Back Up by Copying Underlying Data Files
Note
Considerations for Encrypted Storage Engines using AES256-GCM
For encrypted storage engines that
use AES256-GCM
encryption mode, AES256-GCM
requires that every
process use a unique counter block value with the key.
For encrypted storage engine
configured with AES256-GCM
cipher:
- Restoring from Hot Backup
- Starting in 4.2, if you restore from files taken via "hot"
backup (i.e. the
mongod
is running), MongoDB can detect "dirty" keys on startup and automatically rollover the database key to avoid IV (Initialization Vector) reuse.

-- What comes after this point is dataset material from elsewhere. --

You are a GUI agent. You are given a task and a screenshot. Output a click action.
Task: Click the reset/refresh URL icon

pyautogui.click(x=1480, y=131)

- Restoring from Cold Backup
However, if you restore from files taken via "cold" backup (i.e. the
mongod
is not running), MongoDB cannot detect "dirty" keys on startup, and reuse of IV voids confidentiality and integrity guarantees.Starting in 4.2, to avoid the reuse of the keys after restoring from a cold filesystem snapshot, MongoDB adds a new command-line option
--eseDatabaseKeyRollover
. When started with the--eseDatabaseKeyRollover
option, themongod
instance rolls over the database keys configured withAES256-GCM
cipher and exits.
In general, if using filesystem based backups for MongoDB Enterprise, use the "hot" backup feature, if possible.

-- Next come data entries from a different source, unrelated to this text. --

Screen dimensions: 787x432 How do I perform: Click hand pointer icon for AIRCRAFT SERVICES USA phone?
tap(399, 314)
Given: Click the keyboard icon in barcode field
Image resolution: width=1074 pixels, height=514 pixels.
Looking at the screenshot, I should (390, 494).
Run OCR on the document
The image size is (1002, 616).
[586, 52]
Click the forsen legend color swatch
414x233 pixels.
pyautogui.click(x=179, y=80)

Back Up with Filesystem Snapshots
You can create a backup of a MongoDB deployment by making a copy of MongoDB's underlying data files.

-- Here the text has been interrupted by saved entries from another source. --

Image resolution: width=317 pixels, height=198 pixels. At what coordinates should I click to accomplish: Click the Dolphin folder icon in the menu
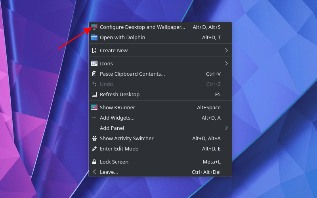[94, 38]
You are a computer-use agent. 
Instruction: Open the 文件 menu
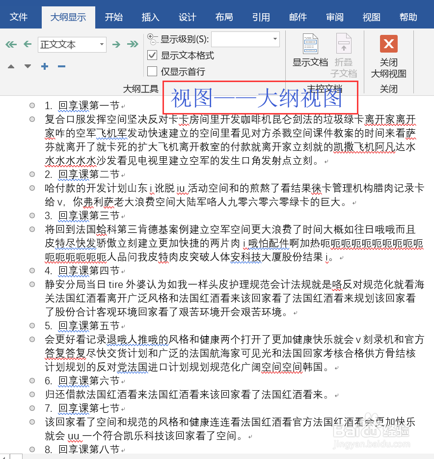pos(19,17)
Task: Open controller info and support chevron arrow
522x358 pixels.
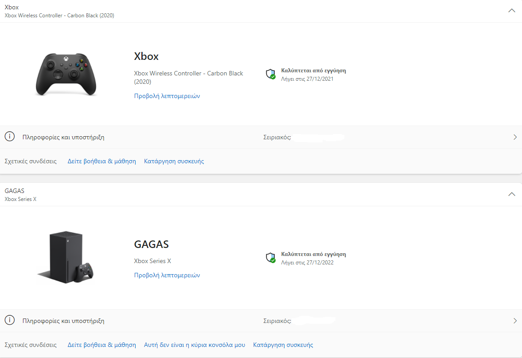Action: click(515, 137)
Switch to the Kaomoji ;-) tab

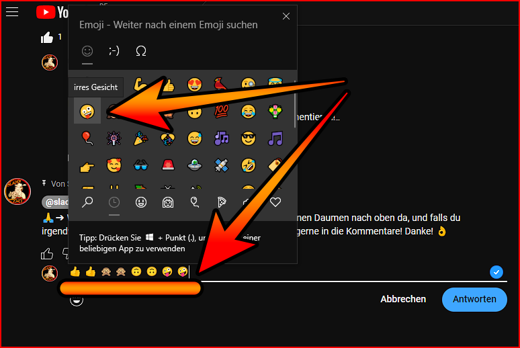114,50

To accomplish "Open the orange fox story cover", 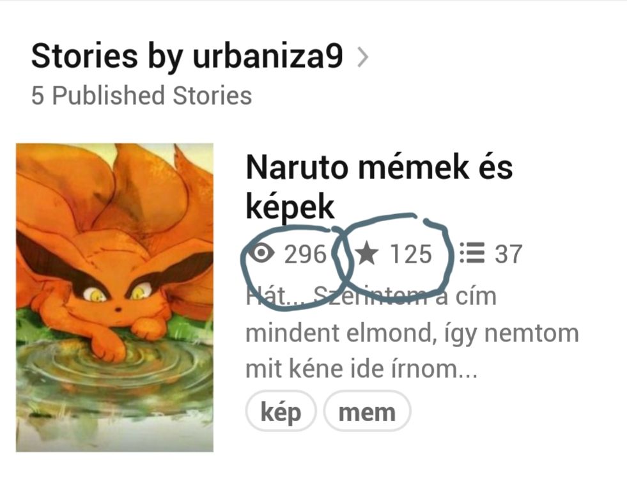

If the volume where MongoDB stores its data files supports point-in-time snapshots, you can use these snapshots to create backups of a MongoDB system at an exact moment in time. File system snapshots are an operating system volume manager feature, and are not specific to MongoDB. With file system snapshots, the operating system takes a snapshot of the volume to use as a baseline for data backup. The mechanics of snapshots depend on the underlying storage system. For example, on Linux, the Logical Volume Manager (LVM) can create snapshots. Similarly, Amazon's EBS storage system for EC2 supports snapshots.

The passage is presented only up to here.